How to get the best PPC Landing Pages?
PPC advertising has many components that need to play together to be successful. One of the components involved is the landing page. First of all it should be called landing website as a single landing page website type of target will get you a low quality score and a high cost per click (CPC). In most cases this would make your efforts unprofitable. Building a landing page can be considered an art and often outsourcing is the way to go. I ran into the following website www. getlandingpages.com (no affiliate link + nofollow applied) and looked at their samples on their website. I like what they have done and pricing seems to be reasonable. I have not yet tried their service, so I do not know how these landing pages convert. Have you? Would be great to hear from you. Feel free to post a comment.
Anyway, what needs to be included into a landing page website? Well, the entire website should have at least 5 – 10 pages. The more, the better. In those pages you should have a “sitemap”, an “about us” page, a “contact us” page, as well as a generic “main page” or “index page”. That would be the bare minimum you will need. You also need to include links from your actual landing page to at least 2 other pages of your website, so that the customer has a choice. Here is the problem. Usually you do not want to give them a choice other than going to the merchant and eventually convert to a sale. The art is to include the links in a way that the PPC program bot (example: Google Adwords bot) is satisfied finding a link, but at the same time making the link as difficult to find as possible. There are several ways to do this. You could use CSS to mask the link to the other pages to show up like normal text and not to be underlined or in a different color. You could also strategically place the link at the very bottom of your landing page buried under many page breaks and displayed in a way not to motivate a click. No matter what these links to your other pages of your landing website should open in a new browser window leaving the landing page open.
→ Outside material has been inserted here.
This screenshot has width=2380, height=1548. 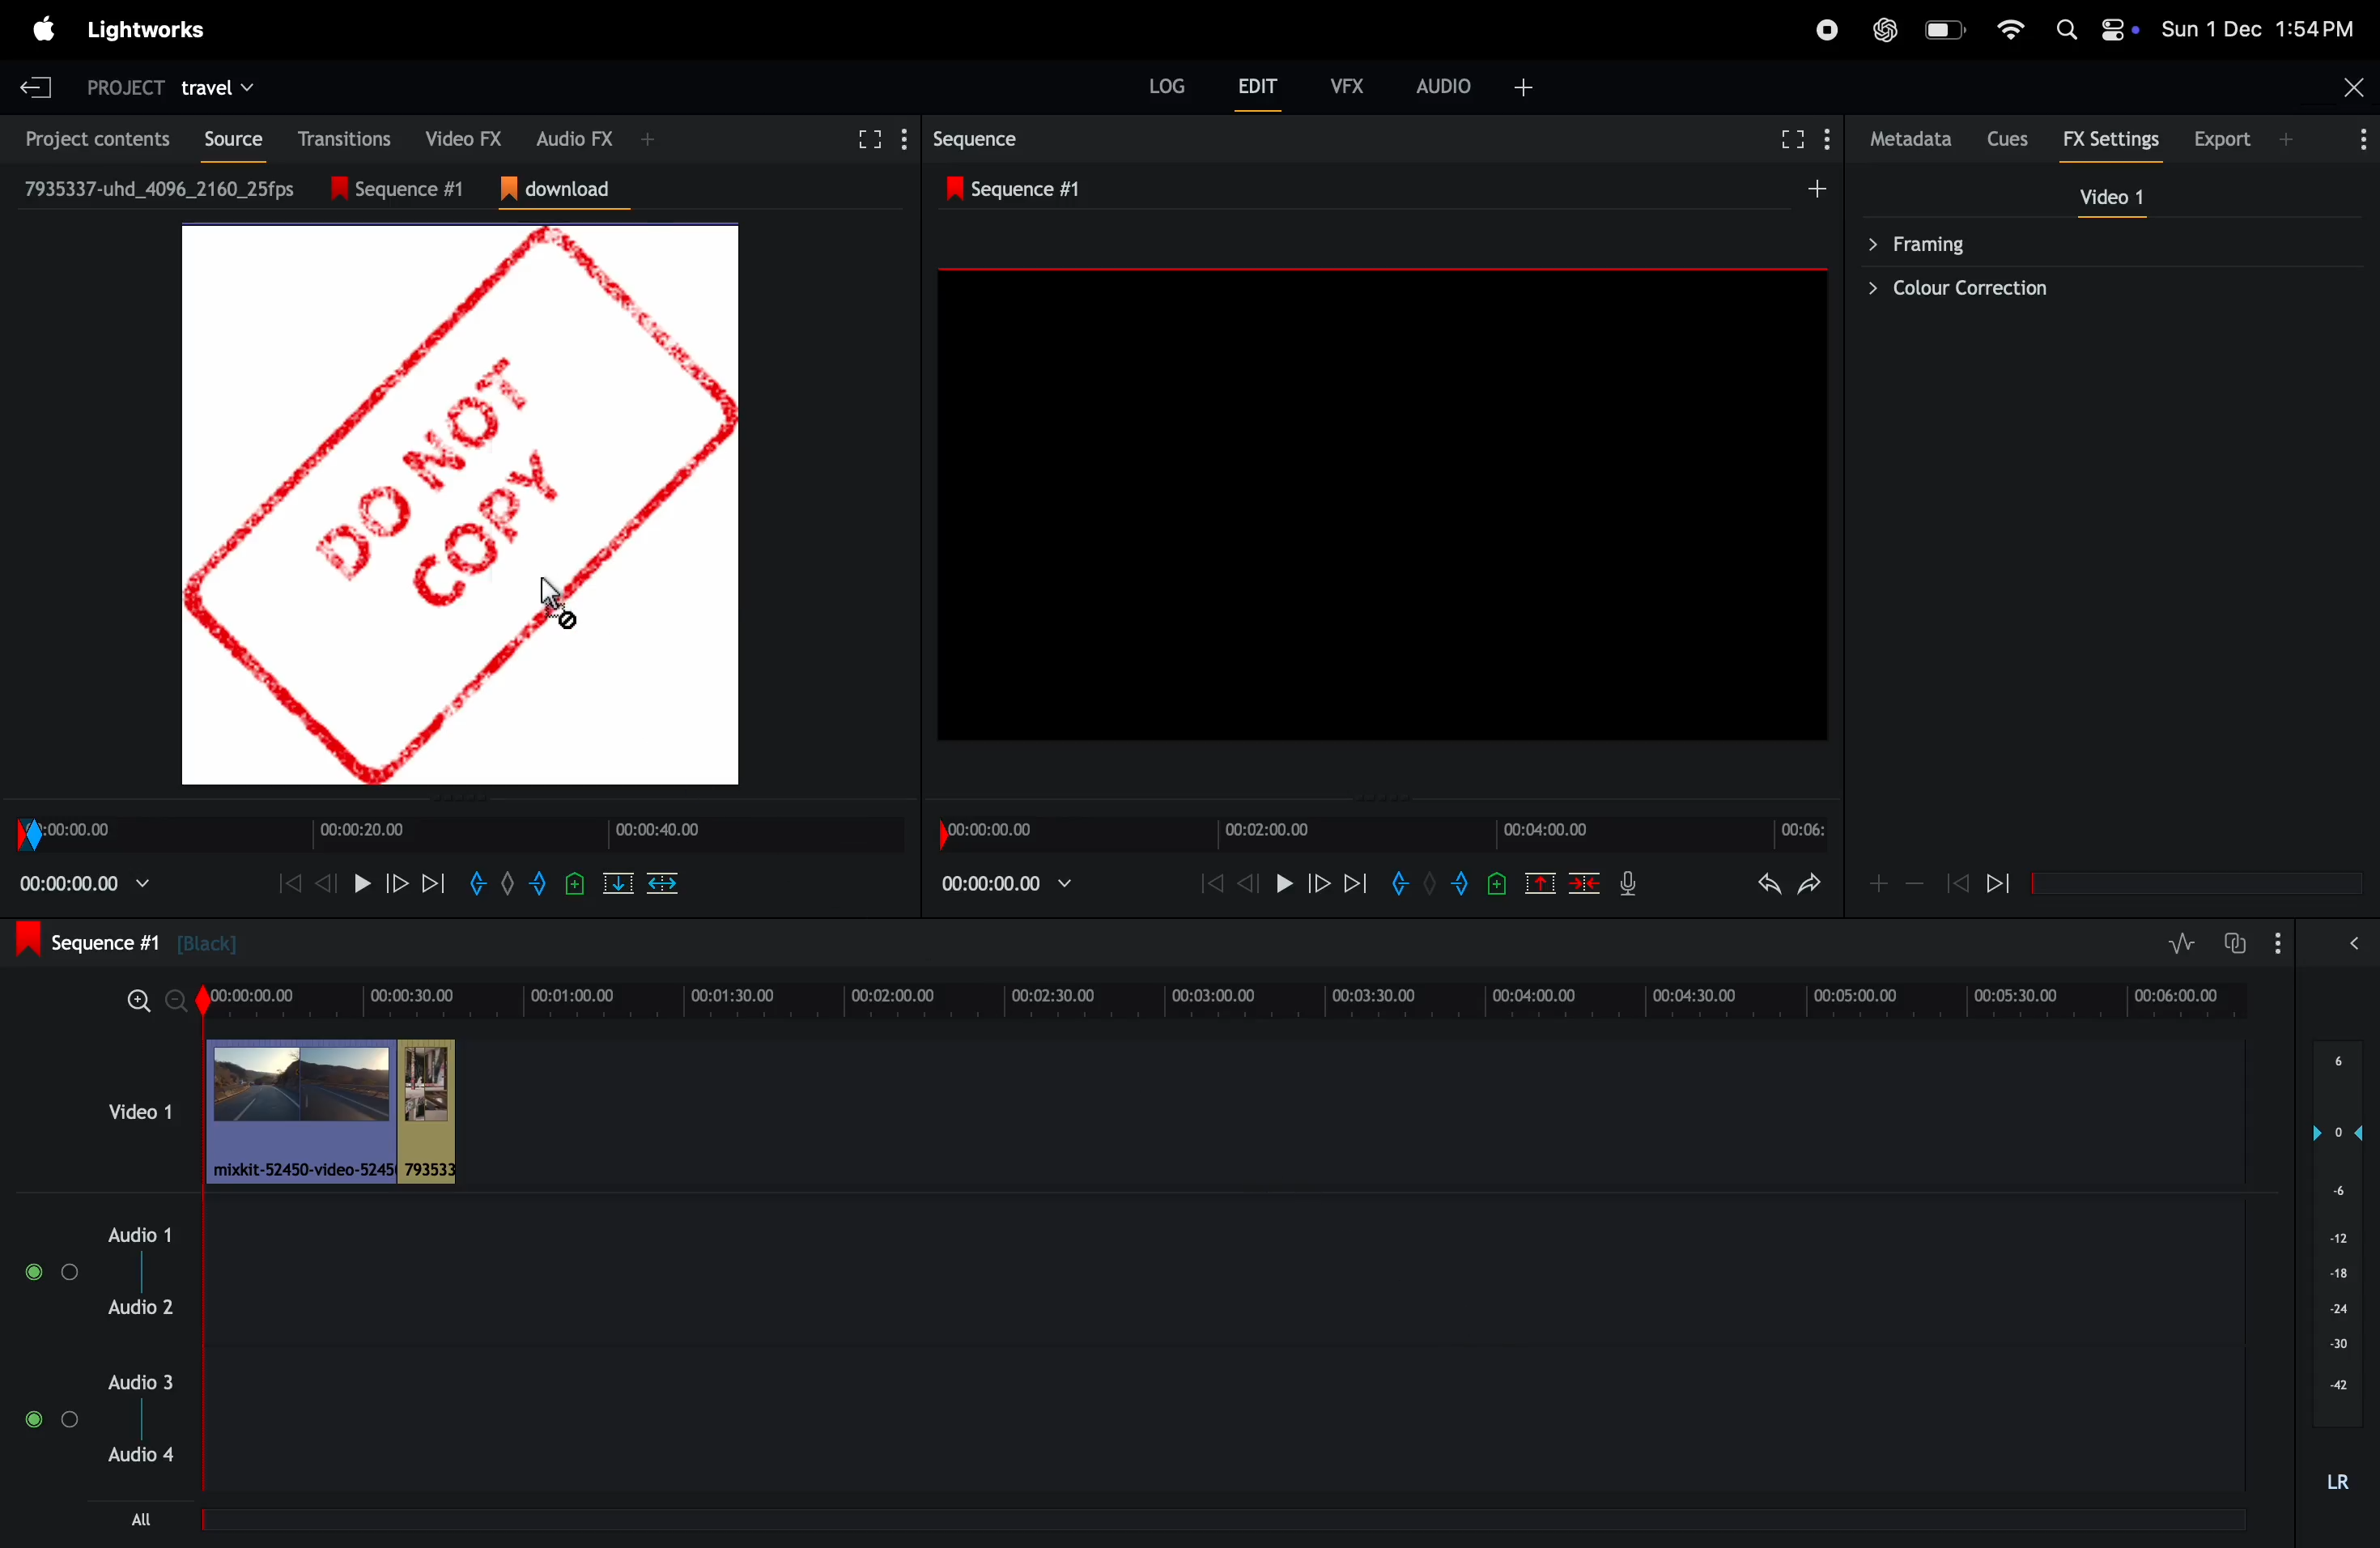 What do you see at coordinates (575, 137) in the screenshot?
I see `audio fx` at bounding box center [575, 137].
For me is working well the following. I build my landing page and then I use that page as a template for all other pages. My landing pages are filled with keywords and good text that matches the keywords in my PPC campaigns as good as possible. There is often a graphic/image up on top and then text underneath. As I use this as a template, each page of my site (if that domain is dedicated for that one single purpose) is pretty much a landing page with the purpose to convert the visitor to a lead. The only thing I change is the text on each page. So far this has worked out good and my quality scores are usually good or great.
Here is an example of a landing page of mine for ringtones. This is not the full-blown thing as you can tell, but I can mention here that I took that same page and use it as a sample to build an entire website around it. Each of the pages looks the same except for different text at the bottom. If you look at the page the majority of the content that is above the fold animates to sign up for ringtones. Anything below the fold (or page break) is not really considered good for the purpose of converting to a lead or customer. As this is just a demo domain, you can rest assured that the real thing is actually carrying Google Page Rank and even ranks considerably well in search engines. Important is that you still provide a) unique content and b) something of value even though your main goal is to sell ringtone downloads.
So, when thinking landing pages you should actually think landing websites.